* Dataset records:
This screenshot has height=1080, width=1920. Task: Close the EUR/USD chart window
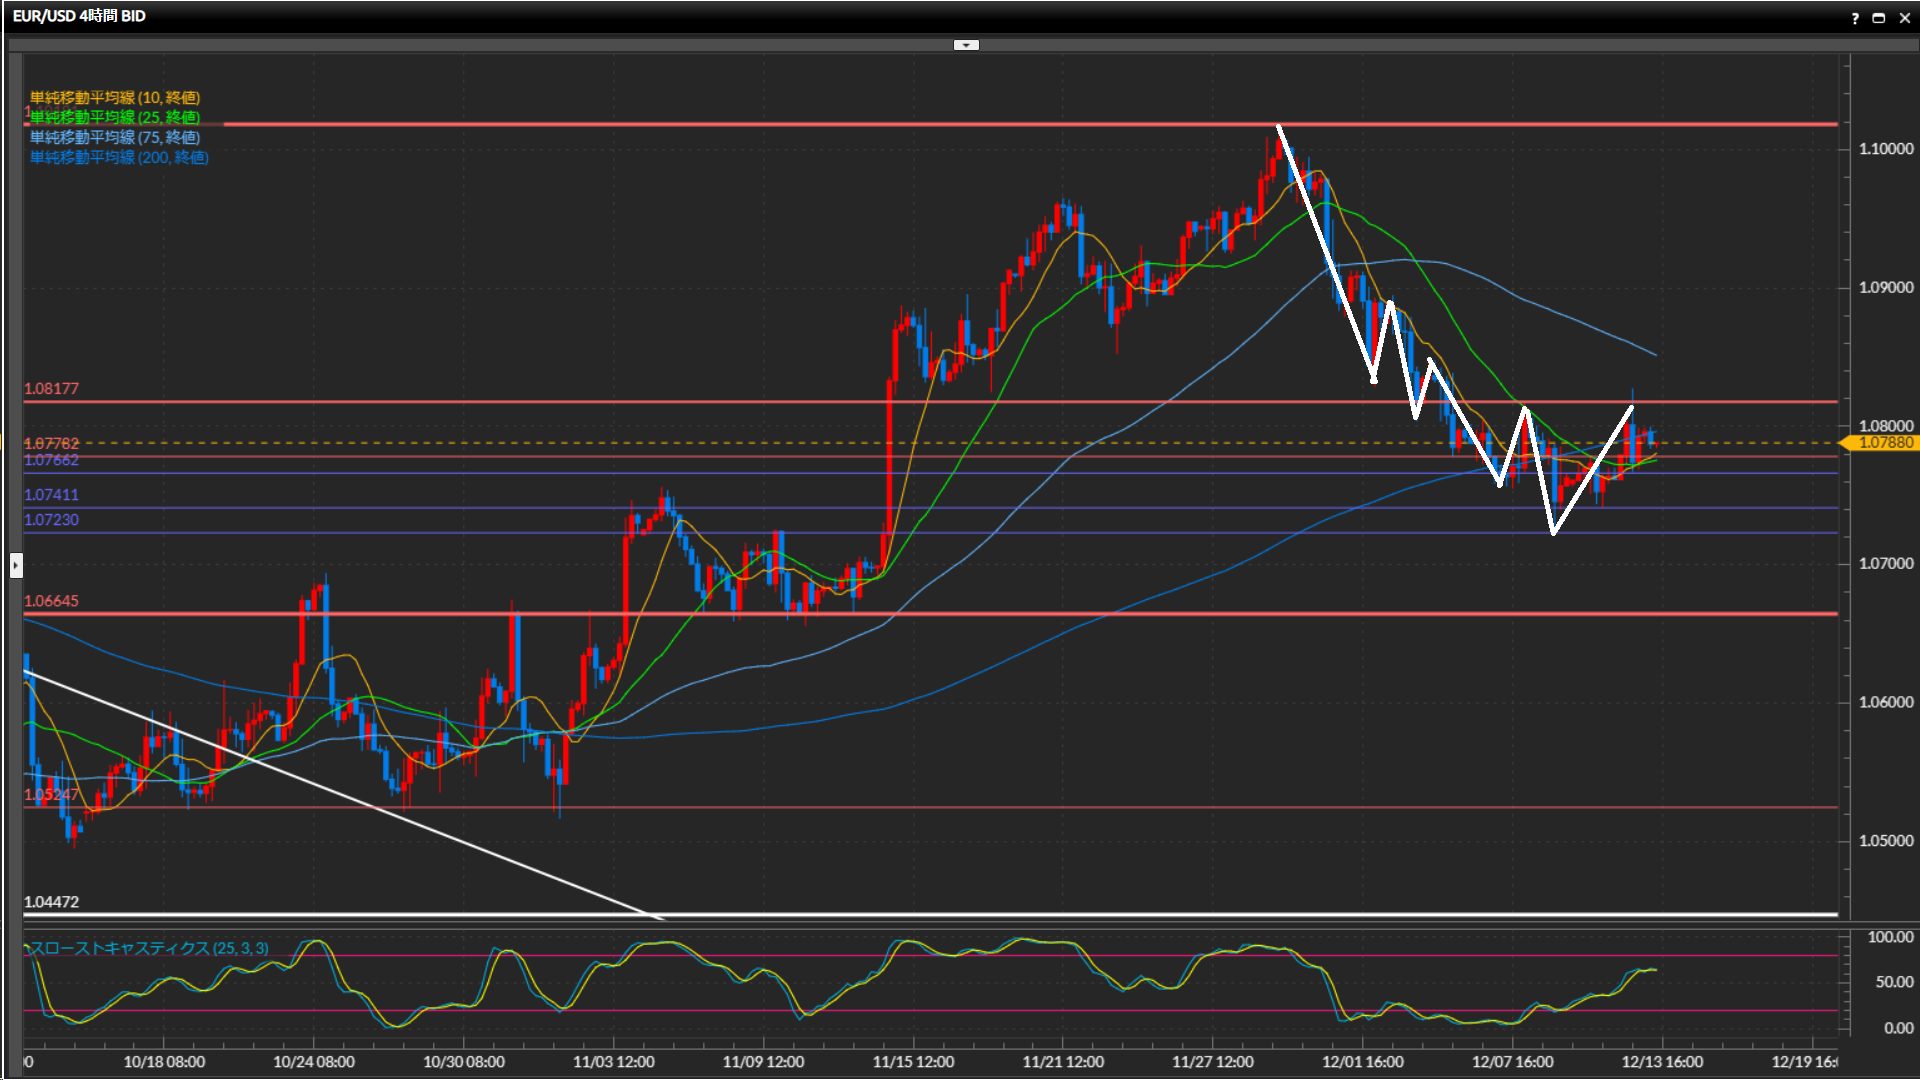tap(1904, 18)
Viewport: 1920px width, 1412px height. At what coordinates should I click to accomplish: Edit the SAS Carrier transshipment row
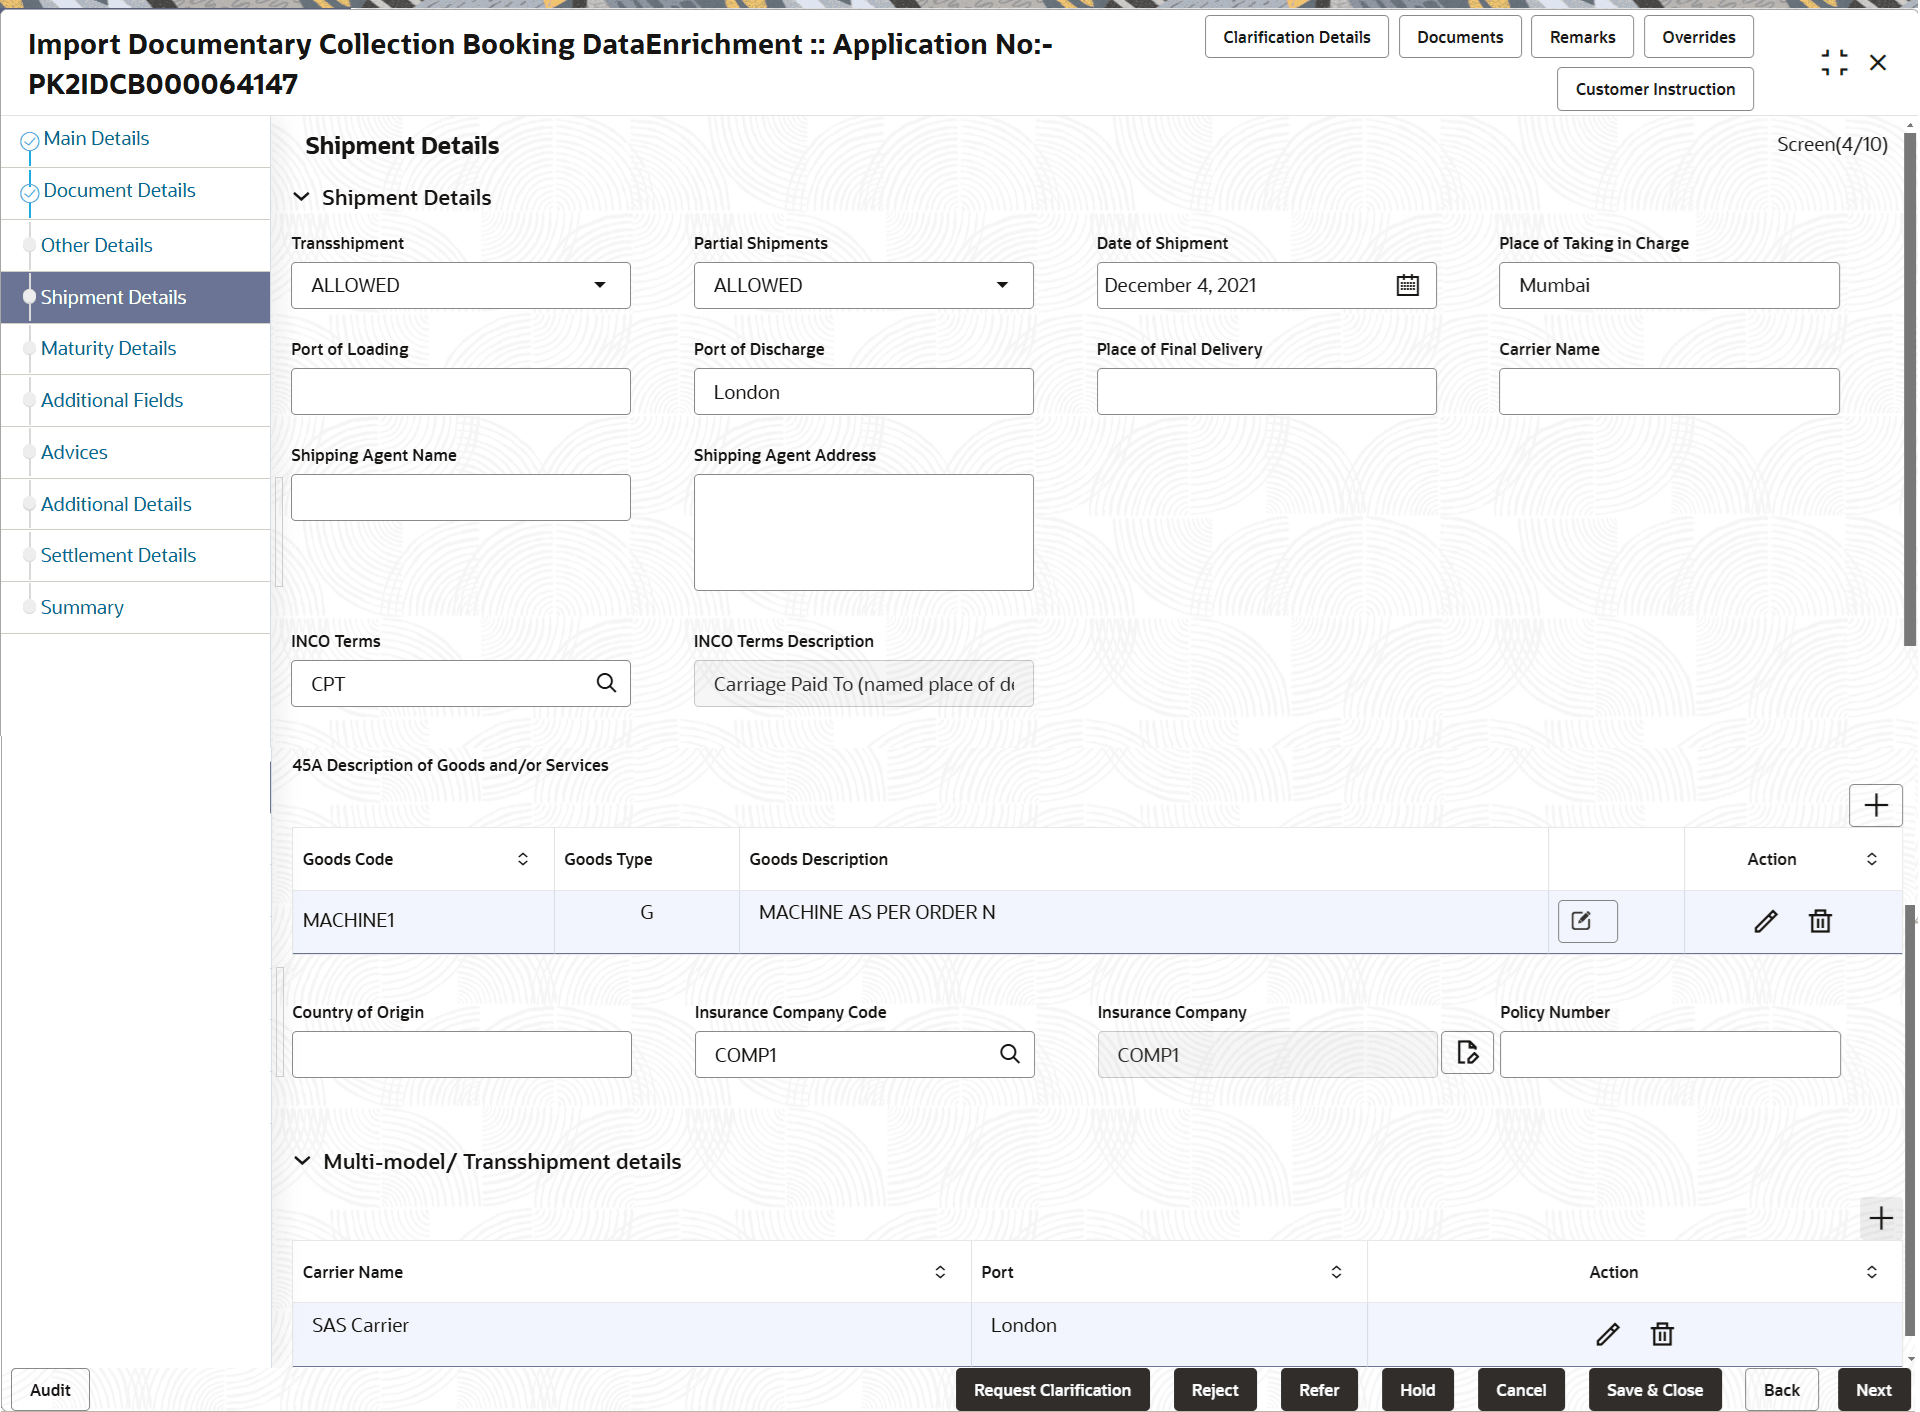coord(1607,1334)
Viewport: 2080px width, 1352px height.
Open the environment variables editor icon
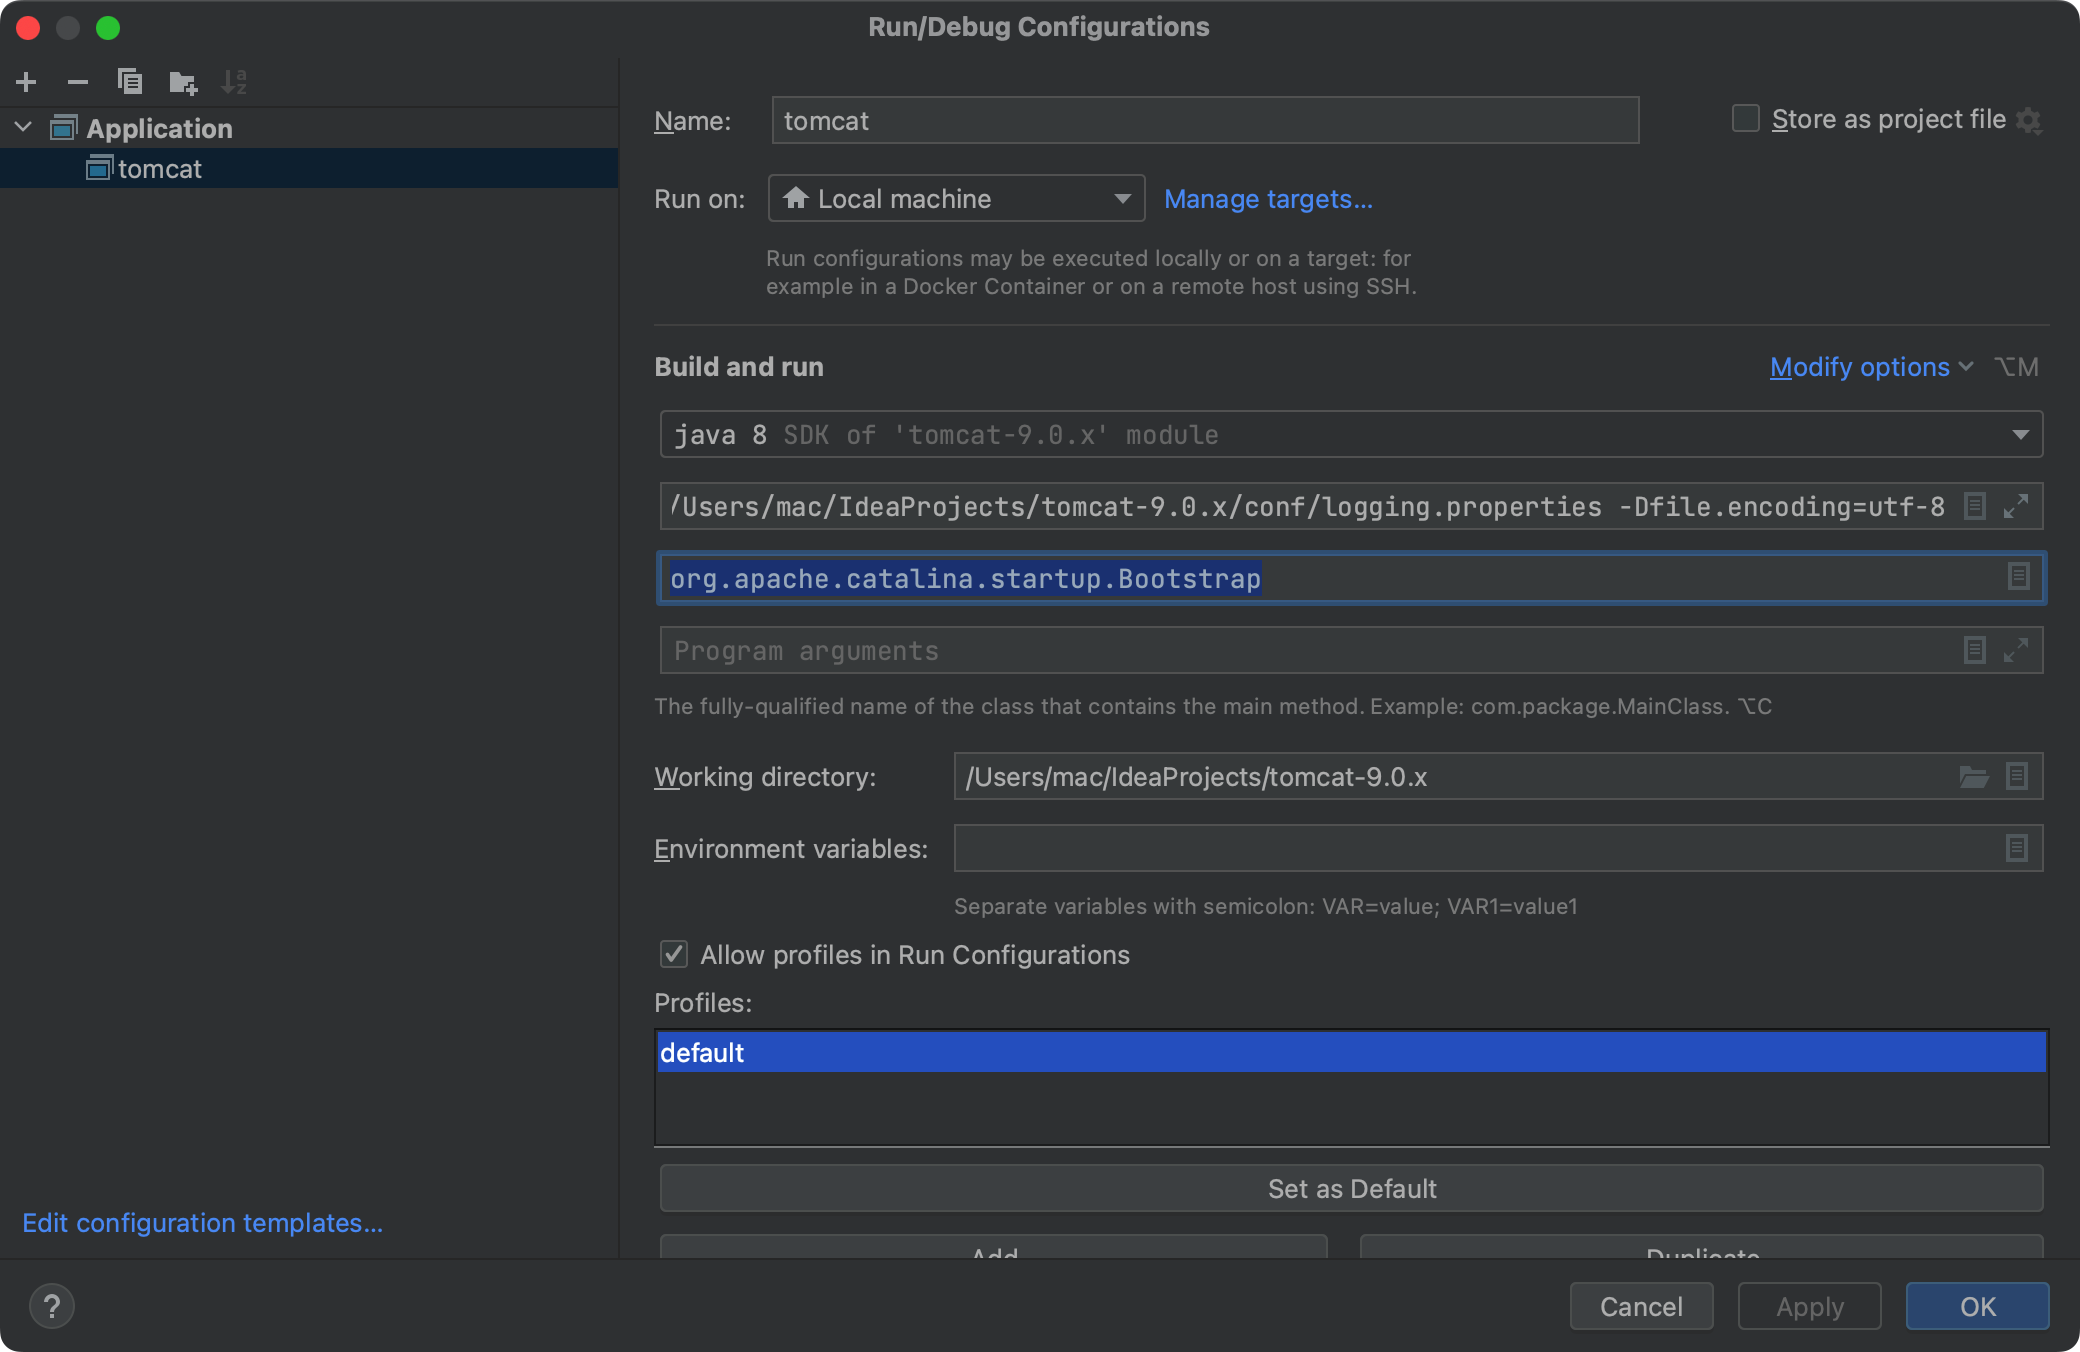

* TASK INSTRUCTIONS: Give back each entry exactly as it appears. Leave pictures out.

* EXERCISE RESPONSE:
This screenshot has height=1080, width=1920. Task: Close the EUR/USD chart window
tap(1904, 18)
Viewport: 1920px width, 1412px height. At what coordinates should I click to accomplish: Edit the SAS Carrier transshipment row
coord(1607,1334)
Viewport: 2080px width, 1352px height.
Open the environment variables editor icon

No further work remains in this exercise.